Карета мягко покачивалась на колёсах. Я смотрела в окно, ловя солнечные пятна, пробегающие по полям и рощам. И вдруг — топот, крики, звонкий смех.

Орава казаков пронеслась мимо. Лошади громко фыркали, всадники выкрикивали что-то на бегу, и двое даже заглянули в окно нашей кареты с лукавыми ухмылками.

— Господи, что это?! — воскликнула матушка, прижимая к груди сумочку.

Захар, не моргнув глазом, ответил:

— Казачья вольница, сударыня. Уезд тут на три части делится: аристократы, казаки, да ещё горцы. И, признаться, все три стороны не особо друг друга жалуют. Бывает, ссоры случаются. Но к порядку привыкают.

Матушка всплеснула руками:

— И это называется спокойное место? Александр меня сгубит!

Я не удержалась от улыбки. Столько лет жить в столичном фарфоре — и вдруг оказаться в диком, живом, пёстром уезде…

К счастью, казачья орава осталась позади, и наша поездка прошла без дальнейших потрясений. Местные плотники в Майкове даже понравились матушке. Они были аккуратны, вежливы и с толком подходили к делу.

— Наконец-то хоть кто-то в этом уезде умеет работать руками, — призналась она на обратном пути.

Я лишь кивнула. Пусть хоть мебель принесёт ей немного утешения. А я… я продолжала думать о предстоящем вечере. И о незнакомом кашле в оранжерее.

...

Совсем скоро наступил тот самый праздничный вечер, который так тщательно готовился. Поместье преобразилось: по залам разносился запах свежесрубленных цветов, свечи уже были зажжены, и слуги сновали, поправляя последнее перед приходом гостей.

Я помогала Лёвушке приодеться — наконец-то он пошёл на поправку, и мне было приятно видеть его улыбающимся. Мы спустились вниз, где отец и матушка встречали гостей. Стоило нам появиться, как Лёва тут же отпустил мою руку и юркнул к матушке, позабыв про все манеры.

— Ах, мужчины… — только вздохнула я, качая головой.

В этот момент в главный зал вошёл мужчина— высокий, широкоплечий, с выправкой военного. Его появление словно прорезало пространство. Он двигался неспешно, но в каждом шаге чувствовалась сила и привычка к дисциплине. Лицо — строгое, сосредоточенное, будто он всё время держал в уме десяток задач.

Отец отвлёкся от разговоров и подошёл к нам:

— Позвольте представить: Алексей Семёнович Ордынцев. Один из ключевых людей в уезде. Командует гарнизоном, держит границу. Словом, надёжный человек.

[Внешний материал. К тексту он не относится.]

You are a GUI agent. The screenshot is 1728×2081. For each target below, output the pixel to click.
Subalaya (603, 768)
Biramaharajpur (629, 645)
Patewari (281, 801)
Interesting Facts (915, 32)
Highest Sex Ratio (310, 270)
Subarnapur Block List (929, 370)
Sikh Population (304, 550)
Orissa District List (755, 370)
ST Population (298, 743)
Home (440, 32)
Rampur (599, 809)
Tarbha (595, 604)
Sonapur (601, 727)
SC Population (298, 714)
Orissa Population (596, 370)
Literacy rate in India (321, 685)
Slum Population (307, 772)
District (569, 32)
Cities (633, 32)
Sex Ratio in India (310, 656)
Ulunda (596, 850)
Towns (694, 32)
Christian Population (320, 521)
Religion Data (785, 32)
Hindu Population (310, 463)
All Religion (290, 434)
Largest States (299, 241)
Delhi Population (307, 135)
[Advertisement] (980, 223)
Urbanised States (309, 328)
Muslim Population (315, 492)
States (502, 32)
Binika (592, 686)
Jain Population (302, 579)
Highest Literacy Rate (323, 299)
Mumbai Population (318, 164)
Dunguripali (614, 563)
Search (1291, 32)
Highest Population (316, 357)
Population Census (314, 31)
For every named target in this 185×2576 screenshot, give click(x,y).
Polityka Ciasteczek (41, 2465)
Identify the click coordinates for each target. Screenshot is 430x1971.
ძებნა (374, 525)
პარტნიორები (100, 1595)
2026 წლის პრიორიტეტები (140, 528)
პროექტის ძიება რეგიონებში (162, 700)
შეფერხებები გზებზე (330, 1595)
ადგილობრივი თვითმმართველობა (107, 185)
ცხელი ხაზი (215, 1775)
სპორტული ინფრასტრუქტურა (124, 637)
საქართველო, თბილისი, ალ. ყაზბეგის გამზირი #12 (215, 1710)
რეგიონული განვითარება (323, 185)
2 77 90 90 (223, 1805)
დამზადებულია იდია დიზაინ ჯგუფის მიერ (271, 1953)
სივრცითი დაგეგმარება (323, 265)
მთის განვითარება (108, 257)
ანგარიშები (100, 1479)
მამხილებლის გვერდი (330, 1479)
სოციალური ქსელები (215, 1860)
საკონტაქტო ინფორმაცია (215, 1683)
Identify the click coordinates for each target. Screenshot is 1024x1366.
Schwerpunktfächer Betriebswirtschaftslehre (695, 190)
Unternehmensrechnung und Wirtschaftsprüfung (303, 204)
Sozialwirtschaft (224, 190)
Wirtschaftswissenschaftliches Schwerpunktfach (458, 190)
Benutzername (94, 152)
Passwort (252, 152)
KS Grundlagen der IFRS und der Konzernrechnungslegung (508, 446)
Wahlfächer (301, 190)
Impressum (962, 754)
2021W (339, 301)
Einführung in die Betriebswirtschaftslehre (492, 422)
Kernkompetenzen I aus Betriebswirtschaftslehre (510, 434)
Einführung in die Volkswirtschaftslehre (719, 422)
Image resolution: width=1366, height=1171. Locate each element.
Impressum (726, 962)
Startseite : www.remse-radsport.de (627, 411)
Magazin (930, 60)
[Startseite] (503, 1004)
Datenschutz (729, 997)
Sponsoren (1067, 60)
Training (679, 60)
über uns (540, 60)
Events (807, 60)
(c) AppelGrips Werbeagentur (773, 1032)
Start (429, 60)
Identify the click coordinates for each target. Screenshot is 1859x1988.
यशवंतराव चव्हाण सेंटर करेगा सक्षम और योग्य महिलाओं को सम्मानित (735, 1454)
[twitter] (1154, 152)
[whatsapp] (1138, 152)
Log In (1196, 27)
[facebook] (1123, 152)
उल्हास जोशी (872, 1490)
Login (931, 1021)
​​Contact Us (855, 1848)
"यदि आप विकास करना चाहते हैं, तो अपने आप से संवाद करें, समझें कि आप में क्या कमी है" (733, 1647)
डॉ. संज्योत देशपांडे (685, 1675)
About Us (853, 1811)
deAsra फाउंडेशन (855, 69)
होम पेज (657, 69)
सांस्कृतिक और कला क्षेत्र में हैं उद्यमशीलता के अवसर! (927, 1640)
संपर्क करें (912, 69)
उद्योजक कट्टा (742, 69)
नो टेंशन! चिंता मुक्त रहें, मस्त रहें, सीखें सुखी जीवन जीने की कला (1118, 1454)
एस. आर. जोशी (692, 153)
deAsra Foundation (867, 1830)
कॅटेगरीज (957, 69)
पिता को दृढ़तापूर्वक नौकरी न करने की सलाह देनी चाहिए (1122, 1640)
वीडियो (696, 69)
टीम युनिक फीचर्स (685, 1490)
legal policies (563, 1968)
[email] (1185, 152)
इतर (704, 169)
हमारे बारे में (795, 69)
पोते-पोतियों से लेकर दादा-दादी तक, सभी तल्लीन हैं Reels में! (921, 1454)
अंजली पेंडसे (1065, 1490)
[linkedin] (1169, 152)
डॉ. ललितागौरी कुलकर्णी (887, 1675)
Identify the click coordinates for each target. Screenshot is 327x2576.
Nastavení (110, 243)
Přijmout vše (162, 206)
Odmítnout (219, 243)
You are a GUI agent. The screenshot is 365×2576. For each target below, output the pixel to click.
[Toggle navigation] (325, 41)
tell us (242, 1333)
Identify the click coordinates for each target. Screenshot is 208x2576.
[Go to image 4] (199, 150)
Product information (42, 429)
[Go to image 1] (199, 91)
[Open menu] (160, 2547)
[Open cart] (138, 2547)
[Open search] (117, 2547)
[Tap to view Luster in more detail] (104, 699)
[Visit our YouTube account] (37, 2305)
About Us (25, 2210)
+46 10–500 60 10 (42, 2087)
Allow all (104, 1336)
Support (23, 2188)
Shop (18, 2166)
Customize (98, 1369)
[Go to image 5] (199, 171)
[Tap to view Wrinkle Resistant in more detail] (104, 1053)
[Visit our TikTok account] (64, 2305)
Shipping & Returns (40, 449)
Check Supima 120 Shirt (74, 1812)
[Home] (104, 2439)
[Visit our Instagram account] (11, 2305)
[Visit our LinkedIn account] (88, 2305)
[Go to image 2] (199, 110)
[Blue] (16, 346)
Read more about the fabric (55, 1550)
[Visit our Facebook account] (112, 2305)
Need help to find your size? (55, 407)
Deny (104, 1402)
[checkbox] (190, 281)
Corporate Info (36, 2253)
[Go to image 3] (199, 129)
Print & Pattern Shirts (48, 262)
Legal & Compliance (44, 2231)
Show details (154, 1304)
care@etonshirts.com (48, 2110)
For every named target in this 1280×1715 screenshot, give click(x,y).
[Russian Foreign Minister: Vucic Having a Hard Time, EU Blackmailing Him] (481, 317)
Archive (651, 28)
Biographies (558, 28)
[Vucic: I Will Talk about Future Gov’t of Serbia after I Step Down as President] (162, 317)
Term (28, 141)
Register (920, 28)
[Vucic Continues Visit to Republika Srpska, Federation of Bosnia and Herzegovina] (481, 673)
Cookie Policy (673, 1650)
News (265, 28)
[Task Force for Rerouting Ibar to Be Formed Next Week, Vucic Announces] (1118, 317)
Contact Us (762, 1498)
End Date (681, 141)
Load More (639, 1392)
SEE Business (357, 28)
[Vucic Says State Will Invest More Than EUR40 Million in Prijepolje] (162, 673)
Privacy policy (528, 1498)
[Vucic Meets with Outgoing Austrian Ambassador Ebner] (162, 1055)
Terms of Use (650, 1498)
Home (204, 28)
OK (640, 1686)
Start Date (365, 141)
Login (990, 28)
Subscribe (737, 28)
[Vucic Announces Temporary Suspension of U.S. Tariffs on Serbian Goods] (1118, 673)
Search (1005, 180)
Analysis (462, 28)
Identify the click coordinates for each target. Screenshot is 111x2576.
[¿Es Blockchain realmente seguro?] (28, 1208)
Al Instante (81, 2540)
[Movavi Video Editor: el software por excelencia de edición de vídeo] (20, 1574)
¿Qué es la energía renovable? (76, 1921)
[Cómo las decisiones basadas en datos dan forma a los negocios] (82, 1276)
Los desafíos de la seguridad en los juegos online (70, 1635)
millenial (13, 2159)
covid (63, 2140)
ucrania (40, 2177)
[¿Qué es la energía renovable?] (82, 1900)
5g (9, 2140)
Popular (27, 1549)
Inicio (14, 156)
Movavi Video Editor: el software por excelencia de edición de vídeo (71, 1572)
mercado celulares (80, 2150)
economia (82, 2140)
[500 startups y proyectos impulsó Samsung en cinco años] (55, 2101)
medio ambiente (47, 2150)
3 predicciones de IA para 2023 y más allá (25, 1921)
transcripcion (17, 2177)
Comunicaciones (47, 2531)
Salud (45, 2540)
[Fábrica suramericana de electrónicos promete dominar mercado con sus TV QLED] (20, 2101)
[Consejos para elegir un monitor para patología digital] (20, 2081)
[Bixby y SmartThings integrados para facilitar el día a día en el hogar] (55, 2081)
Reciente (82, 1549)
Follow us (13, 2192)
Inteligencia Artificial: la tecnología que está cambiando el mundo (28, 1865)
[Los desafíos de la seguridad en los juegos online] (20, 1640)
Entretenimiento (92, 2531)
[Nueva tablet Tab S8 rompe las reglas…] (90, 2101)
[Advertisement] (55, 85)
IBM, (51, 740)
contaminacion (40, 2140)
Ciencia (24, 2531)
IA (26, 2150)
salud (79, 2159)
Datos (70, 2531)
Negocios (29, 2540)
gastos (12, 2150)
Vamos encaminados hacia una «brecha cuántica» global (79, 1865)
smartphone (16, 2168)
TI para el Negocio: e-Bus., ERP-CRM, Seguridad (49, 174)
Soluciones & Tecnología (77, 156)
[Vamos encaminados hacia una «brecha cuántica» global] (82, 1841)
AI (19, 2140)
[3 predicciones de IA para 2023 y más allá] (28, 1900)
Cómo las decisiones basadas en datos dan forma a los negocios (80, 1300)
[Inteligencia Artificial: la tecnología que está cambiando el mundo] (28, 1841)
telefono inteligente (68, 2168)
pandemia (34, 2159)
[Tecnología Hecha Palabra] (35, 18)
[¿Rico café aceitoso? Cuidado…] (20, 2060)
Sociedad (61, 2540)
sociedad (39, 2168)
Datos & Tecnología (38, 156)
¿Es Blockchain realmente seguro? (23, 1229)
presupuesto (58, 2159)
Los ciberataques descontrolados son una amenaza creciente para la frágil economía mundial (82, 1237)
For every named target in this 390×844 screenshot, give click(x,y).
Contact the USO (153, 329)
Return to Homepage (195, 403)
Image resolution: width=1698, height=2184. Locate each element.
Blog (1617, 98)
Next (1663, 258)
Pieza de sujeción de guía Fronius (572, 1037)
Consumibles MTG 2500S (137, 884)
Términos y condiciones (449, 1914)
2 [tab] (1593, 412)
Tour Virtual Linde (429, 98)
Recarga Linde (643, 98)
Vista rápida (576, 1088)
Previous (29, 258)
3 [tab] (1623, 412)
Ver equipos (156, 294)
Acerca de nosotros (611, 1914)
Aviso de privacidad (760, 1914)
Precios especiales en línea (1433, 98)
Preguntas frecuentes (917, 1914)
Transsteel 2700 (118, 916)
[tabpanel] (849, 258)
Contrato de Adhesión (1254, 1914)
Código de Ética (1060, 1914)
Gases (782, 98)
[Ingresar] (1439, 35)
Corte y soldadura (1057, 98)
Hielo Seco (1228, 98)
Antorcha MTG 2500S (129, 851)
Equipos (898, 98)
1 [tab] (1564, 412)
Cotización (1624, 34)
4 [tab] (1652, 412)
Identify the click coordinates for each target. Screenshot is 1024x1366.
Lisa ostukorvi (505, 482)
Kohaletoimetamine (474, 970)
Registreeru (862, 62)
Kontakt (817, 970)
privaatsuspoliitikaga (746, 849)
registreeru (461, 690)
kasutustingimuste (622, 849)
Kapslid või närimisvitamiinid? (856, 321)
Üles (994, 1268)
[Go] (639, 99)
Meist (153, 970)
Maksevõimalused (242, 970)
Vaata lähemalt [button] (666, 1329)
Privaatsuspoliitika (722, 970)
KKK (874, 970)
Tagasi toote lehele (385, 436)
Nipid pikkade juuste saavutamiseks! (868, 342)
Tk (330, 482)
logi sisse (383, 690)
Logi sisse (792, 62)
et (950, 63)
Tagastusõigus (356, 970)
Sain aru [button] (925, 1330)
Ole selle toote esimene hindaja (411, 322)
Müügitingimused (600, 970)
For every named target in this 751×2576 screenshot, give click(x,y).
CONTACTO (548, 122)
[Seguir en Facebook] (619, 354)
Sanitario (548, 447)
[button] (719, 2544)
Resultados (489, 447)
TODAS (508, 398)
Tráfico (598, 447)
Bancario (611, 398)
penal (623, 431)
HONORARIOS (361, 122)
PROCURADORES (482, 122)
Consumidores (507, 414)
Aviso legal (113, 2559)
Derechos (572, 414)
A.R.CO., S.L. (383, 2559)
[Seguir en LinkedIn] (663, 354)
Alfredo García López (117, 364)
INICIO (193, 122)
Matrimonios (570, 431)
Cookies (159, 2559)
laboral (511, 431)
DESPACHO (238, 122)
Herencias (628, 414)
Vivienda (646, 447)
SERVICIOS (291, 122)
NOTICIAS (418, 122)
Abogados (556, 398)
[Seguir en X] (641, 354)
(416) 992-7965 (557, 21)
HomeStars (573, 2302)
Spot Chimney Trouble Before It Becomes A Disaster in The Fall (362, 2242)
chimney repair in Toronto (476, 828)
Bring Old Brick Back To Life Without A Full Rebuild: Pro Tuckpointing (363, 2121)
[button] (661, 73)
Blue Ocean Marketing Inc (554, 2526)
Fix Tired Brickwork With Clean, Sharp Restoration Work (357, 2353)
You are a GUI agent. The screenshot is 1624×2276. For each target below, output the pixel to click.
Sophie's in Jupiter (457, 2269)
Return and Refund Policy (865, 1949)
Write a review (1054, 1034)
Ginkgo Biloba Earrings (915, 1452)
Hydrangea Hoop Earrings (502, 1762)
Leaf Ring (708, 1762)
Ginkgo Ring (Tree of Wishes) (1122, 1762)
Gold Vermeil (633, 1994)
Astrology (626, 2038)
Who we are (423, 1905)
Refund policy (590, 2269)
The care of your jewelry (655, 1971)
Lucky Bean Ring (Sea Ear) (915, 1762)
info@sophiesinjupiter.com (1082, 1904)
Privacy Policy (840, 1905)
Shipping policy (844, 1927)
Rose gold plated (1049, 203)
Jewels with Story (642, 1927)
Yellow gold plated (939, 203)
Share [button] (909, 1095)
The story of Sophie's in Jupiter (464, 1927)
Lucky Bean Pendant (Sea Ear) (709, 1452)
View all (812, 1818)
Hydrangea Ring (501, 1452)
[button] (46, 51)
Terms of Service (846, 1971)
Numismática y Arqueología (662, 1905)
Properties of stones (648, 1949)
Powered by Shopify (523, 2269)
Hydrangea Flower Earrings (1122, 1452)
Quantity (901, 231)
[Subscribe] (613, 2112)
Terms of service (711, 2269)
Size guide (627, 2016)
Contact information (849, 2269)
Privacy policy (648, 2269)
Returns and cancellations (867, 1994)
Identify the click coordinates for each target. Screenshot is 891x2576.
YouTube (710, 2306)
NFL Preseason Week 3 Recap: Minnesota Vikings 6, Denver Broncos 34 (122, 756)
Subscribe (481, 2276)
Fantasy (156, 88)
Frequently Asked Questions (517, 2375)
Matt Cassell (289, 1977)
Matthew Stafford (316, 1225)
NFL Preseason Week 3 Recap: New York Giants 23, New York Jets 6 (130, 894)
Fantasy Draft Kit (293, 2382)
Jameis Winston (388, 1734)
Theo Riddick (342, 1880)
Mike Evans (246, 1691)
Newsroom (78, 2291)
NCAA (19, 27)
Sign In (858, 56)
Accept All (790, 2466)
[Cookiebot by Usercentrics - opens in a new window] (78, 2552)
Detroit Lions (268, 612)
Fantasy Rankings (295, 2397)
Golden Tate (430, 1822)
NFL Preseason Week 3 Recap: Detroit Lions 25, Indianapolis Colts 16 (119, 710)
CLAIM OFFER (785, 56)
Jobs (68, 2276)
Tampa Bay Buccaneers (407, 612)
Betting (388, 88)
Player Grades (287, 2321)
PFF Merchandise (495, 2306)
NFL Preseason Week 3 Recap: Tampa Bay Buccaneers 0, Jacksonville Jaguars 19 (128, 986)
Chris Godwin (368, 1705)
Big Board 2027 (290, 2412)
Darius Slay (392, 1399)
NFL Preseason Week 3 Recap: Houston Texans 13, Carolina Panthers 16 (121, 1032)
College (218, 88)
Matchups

Я сделала лёгкий реверанс. Он кивнул в ответ, и на миг задержал взгляд на моём лице. Не грубо, не вызывающе — скорее… изучающе. Будто искал во мне что-то. Я почувствовала, как щёки едва заметно вспыхнули.

Когда он удалился, отец, понизив голос, заметил:

— Между прочим, он участвовал в подавлении декабристов. Это многое объясняет. После этого его карьера резко пошла вверх. Сейчас без него — ни один серьёзный вопрос в уезде не решается.

Я всё ещё наблюдала за его походкой, за тем, как он держался, с кем здоровался. В нём чувствовалась сдержанная сила, будто за холодной маской прятался вулкан.

Глава 2 Всадник с холодным сердцем

d0a1e288c9844442b0f48ab3608c456e.jpg

Через несколько дней после бала, за утренним чаем, Захар — наш главный слуга — передал мне конверт. Он склонился с вежливостью и чуть опустил глаза, будто письмо содержало что-то особенное.

—Приглашение, юная госпожа, — проговорил он.

Я развернула бумагу и бегло пробежала строчки. Приглашение было от Зои Кабановой — пухленькой добродушной девушки, с которой мы разговорились на прошедшем балу. Она тоже тогда попала под ехидный прицел Маргариты Пожаровой.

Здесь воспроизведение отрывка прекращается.